→ Exercise objective: The listing is to be reproduced in full, with no character altered.

→ Source material:

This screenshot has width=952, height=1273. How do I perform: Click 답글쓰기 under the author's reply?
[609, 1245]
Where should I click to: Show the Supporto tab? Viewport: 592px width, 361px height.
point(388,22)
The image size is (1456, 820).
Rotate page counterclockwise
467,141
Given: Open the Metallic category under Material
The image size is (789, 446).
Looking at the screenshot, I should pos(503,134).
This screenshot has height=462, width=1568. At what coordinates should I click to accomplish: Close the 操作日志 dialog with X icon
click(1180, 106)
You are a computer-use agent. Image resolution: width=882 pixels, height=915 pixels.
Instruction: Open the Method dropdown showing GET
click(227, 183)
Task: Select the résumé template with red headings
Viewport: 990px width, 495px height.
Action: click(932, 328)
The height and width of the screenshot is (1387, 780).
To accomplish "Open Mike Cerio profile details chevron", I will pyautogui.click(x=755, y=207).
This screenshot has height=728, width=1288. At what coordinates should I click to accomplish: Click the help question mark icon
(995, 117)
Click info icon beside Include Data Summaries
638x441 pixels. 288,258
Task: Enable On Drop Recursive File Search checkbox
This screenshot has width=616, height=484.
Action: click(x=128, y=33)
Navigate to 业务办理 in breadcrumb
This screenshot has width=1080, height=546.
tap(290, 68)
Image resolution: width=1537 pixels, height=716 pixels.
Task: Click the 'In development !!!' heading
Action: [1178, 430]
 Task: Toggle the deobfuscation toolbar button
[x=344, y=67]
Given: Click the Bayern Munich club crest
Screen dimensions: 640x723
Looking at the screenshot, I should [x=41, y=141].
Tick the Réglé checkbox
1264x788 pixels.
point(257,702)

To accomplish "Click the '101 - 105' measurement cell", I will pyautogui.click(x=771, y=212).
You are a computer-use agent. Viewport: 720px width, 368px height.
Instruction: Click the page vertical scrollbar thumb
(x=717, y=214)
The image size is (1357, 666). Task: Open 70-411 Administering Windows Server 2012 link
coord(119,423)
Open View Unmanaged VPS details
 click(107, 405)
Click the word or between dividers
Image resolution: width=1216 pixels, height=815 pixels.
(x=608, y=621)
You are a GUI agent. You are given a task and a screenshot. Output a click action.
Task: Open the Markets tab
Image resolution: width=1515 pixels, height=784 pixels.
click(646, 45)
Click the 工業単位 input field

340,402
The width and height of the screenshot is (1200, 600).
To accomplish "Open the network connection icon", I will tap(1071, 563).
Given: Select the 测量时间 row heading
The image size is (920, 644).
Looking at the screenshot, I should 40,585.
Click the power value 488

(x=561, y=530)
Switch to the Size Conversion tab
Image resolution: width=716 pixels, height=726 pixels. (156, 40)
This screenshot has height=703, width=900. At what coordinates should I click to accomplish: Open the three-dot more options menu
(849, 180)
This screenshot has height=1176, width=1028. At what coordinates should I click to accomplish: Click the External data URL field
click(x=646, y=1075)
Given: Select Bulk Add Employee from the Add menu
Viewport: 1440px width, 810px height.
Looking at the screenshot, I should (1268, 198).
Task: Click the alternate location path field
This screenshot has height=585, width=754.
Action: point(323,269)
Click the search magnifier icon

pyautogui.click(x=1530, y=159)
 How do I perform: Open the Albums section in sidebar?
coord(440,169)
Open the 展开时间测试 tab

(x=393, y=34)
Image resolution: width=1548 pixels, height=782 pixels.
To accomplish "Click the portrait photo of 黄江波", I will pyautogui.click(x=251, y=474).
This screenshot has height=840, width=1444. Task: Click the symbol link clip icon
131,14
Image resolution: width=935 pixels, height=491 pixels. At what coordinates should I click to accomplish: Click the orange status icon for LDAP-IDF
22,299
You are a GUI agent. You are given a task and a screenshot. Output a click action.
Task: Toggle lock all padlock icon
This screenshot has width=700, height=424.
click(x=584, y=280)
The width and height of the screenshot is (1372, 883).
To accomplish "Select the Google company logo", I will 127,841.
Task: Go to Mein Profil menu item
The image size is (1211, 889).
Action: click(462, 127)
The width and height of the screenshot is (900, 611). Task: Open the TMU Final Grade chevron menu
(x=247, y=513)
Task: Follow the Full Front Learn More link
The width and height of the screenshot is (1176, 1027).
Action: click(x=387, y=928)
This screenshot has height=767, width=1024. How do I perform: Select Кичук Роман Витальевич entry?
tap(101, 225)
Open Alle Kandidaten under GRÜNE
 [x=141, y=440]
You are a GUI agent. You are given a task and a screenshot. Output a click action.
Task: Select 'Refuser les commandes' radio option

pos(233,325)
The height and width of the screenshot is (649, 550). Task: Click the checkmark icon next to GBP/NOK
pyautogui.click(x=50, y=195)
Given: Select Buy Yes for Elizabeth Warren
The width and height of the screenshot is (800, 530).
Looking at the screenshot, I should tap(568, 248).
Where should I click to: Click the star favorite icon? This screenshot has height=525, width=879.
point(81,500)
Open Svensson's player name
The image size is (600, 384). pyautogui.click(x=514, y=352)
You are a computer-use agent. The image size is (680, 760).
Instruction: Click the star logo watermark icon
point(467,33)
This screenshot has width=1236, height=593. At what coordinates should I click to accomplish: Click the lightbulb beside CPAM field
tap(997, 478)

→ Task answer:
This screenshot has width=952, height=1273. How do I perform: Click 답글쓰기 under the author's reply?
[609, 1245]
Where should I click to: Show the Supporto tab? Viewport: 592px width, 361px height.
point(388,22)
The image size is (1456, 820).
Rotate page counterclockwise
467,141
Given: Open the Metallic category under Material
The image size is (789, 446).
Looking at the screenshot, I should pos(503,134).
This screenshot has height=462, width=1568. At what coordinates should I click to accomplish: Close the 操作日志 dialog with X icon
click(1180, 106)
You are a computer-use agent. Image resolution: width=882 pixels, height=915 pixels.
Instruction: Open the Method dropdown showing GET
click(227, 183)
Task: Select the résumé template with red headings
Viewport: 990px width, 495px height.
Action: click(932, 328)
The height and width of the screenshot is (1387, 780).
To accomplish "Open Mike Cerio profile details chevron", I will pyautogui.click(x=755, y=207).
This screenshot has height=728, width=1288. At what coordinates should I click to accomplish: Click the help question mark icon
(995, 117)
Click info icon beside Include Data Summaries
638x441 pixels. 288,258
Task: Enable On Drop Recursive File Search checkbox
This screenshot has width=616, height=484.
Action: click(x=128, y=33)
Navigate to 业务办理 in breadcrumb
This screenshot has width=1080, height=546.
tap(290, 68)
Image resolution: width=1537 pixels, height=716 pixels.
Task: Click the 'In development !!!' heading
Action: [1178, 430]
 Task: Toggle the deobfuscation toolbar button
[x=344, y=67]
Given: Click the Bayern Munich club crest
Screen dimensions: 640x723
Looking at the screenshot, I should [x=41, y=141].
Tick the Réglé checkbox
1264x788 pixels.
point(257,702)

To accomplish "Click the '101 - 105' measurement cell", I will pyautogui.click(x=771, y=212).
You are a computer-use agent. Viewport: 720px width, 368px height.
Instruction: Click the page vertical scrollbar thumb
(x=717, y=214)
The image size is (1357, 666). Task: Open 70-411 Administering Windows Server 2012 link
coord(119,423)
Open View Unmanaged VPS details
 click(107, 405)
Click the word or between dividers
Image resolution: width=1216 pixels, height=815 pixels.
(x=608, y=621)
You are a GUI agent. You are given a task and a screenshot. Output a click action.
Task: Open the Markets tab
Image resolution: width=1515 pixels, height=784 pixels.
click(646, 45)
Click the 工業単位 input field

340,402
The width and height of the screenshot is (1200, 600).
To accomplish "Open the network connection icon", I will tap(1071, 563).
Given: Select the 测量时间 row heading
The image size is (920, 644).
Looking at the screenshot, I should 40,585.
Click the power value 488

(x=561, y=530)
Switch to the Size Conversion tab
Image resolution: width=716 pixels, height=726 pixels. (156, 40)
This screenshot has height=703, width=900. At what coordinates should I click to accomplish: Open the three-dot more options menu
(849, 180)
This screenshot has height=1176, width=1028. At what coordinates should I click to accomplish: Click the External data URL field
click(x=646, y=1075)
Given: Select Bulk Add Employee from the Add menu
Viewport: 1440px width, 810px height.
Looking at the screenshot, I should (1268, 198).
Task: Click the alternate location path field
This screenshot has height=585, width=754.
Action: point(323,269)
Click the search magnifier icon

pyautogui.click(x=1530, y=159)
 How do I perform: Open the Albums section in sidebar?
coord(440,169)
Open the 展开时间测试 tab

(x=393, y=34)
Image resolution: width=1548 pixels, height=782 pixels.
To accomplish "Click the portrait photo of 黄江波", I will pyautogui.click(x=251, y=474).
This screenshot has height=840, width=1444. Task: Click the symbol link clip icon
131,14
Image resolution: width=935 pixels, height=491 pixels. At what coordinates should I click to accomplish: Click the orange status icon for LDAP-IDF
22,299
You are a GUI agent. You are given a task and a screenshot. Output a click action.
Task: Toggle lock all padlock icon
This screenshot has width=700, height=424.
click(x=584, y=280)
The width and height of the screenshot is (1372, 883).
To accomplish "Select the Google company logo", I will 127,841.
Task: Go to Mein Profil menu item
The image size is (1211, 889).
Action: click(462, 127)
The width and height of the screenshot is (900, 611). Task: Open the TMU Final Grade chevron menu
(x=247, y=513)
Task: Follow the Full Front Learn More link
The width and height of the screenshot is (1176, 1027).
Action: click(x=387, y=928)
This screenshot has height=767, width=1024. How do I perform: Select Кичук Роман Витальевич entry?
tap(101, 225)
Open Alle Kandidaten under GRÜNE
 [x=141, y=440]
You are a GUI agent. You are given a task and a screenshot. Output a click action.
Task: Select 'Refuser les commandes' radio option

pos(233,325)
The height and width of the screenshot is (649, 550). Task: Click the checkmark icon next to GBP/NOK
pyautogui.click(x=50, y=195)
Given: Select Buy Yes for Elizabeth Warren
The width and height of the screenshot is (800, 530).
Looking at the screenshot, I should tap(568, 248).
Where should I click to: Click the star favorite icon? This screenshot has height=525, width=879.
point(81,500)
Open Svensson's player name
The image size is (600, 384). pyautogui.click(x=514, y=352)
You are a computer-use agent. The image size is (680, 760).
Instruction: Click the star logo watermark icon
point(467,33)
This screenshot has width=1236, height=593. At what coordinates should I click to accomplish: Click the lightbulb beside CPAM field
tap(997, 478)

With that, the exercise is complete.